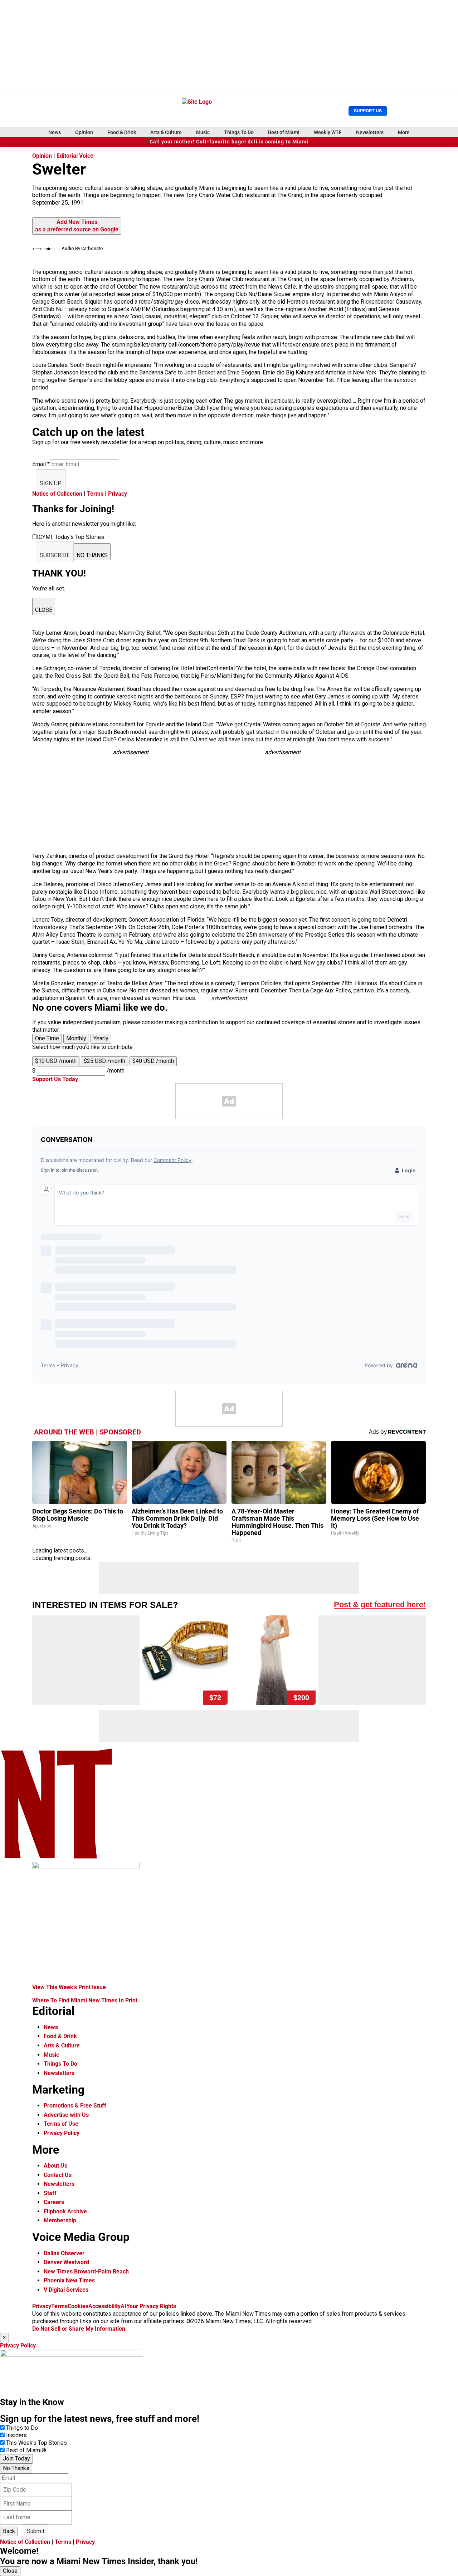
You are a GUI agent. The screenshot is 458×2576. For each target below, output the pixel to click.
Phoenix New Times (69, 2280)
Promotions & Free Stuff (75, 2105)
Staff (50, 2193)
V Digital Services (66, 2289)
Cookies (78, 2306)
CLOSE (43, 610)
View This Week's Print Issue (69, 1987)
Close (10, 2570)
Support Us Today (55, 1079)
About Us (55, 2165)
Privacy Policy (61, 2133)
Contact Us (58, 2175)
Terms (95, 493)
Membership (60, 2220)
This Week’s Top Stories (36, 2442)
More (404, 132)
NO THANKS (92, 555)
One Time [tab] (47, 1038)
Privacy (117, 493)
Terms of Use (61, 2123)
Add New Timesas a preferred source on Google (76, 226)
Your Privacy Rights (151, 2306)
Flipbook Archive (65, 2211)
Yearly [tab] (100, 1038)
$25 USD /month (104, 1061)
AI (123, 2306)
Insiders (16, 2435)
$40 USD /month (153, 1061)
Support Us (368, 110)
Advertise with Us (66, 2114)
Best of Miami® (26, 2450)
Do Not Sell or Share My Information (78, 2328)
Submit (35, 2531)
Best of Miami (283, 132)
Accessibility (104, 2306)
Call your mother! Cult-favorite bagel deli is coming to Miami (229, 142)
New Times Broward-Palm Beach (86, 2271)
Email (41, 464)
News (54, 132)
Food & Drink (121, 132)
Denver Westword (66, 2262)
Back (9, 2531)
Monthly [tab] (76, 1038)
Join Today (16, 2458)
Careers (54, 2202)
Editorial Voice (75, 155)
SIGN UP (51, 483)
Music (203, 132)
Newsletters (370, 132)
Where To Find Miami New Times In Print (84, 2000)
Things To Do (239, 132)
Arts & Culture (166, 132)
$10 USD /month (56, 1061)
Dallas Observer (64, 2253)
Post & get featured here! (380, 1604)
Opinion (84, 132)
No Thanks (16, 2468)
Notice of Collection (57, 493)
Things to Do (22, 2427)
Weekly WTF (328, 132)
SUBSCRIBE (55, 555)
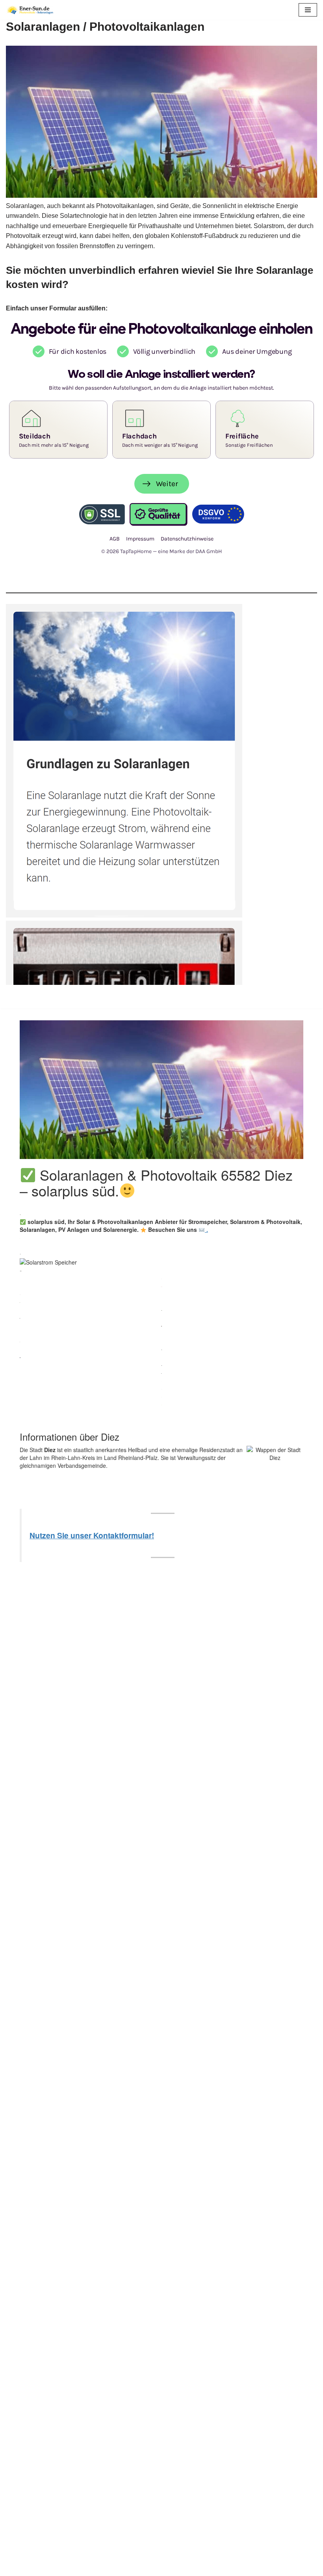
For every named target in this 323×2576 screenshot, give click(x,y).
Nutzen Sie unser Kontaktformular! (92, 1535)
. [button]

* * * * *

== PROBLEM STATEMENT ==
Return exactly the lines from the one containing "Yearly [tab] (100, 1038)" through the end of the records, leaving out every picture.

== RESULT BELOW ==
Yearly [tab] (100, 1038)
$25 USD /month (104, 1061)
AI (123, 2306)
Insiders (16, 2435)
$40 USD /month (153, 1061)
Support Us (368, 110)
Advertise with Us (66, 2114)
Best of Miami® (26, 2450)
Do Not Sell or Share My Information (78, 2328)
Submit (35, 2531)
Best of Miami (283, 132)
Accessibility (104, 2306)
Call your mother! Cult-favorite bagel deli is coming to Miami (229, 142)
New Times Broward-Palm Beach (86, 2271)
Email (41, 464)
News (54, 132)
Food & Drink (121, 132)
Denver Westword (66, 2262)
Back (9, 2531)
Monthly [tab] (76, 1038)
Join Today (16, 2458)
Careers (54, 2202)
Editorial Voice (75, 155)
SIGN UP (51, 483)
Music (203, 132)
Newsletters (370, 132)
Where To Find Miami New Times In Print (84, 2000)
Things To Do (239, 132)
Arts & Culture (166, 132)
$10 USD /month (56, 1061)
Dallas Observer (64, 2253)
Post & get featured here! (380, 1604)
Opinion (84, 132)
No Thanks (16, 2468)
Notice of Collection (57, 493)
Things to Do (22, 2427)
Weekly WTF (328, 132)
SUBSCRIBE (55, 555)
For every named target in this 323×2576 screenshot, give click(x,y).
Nutzen Sie unser Kontaktformular! (92, 1535)
. [button]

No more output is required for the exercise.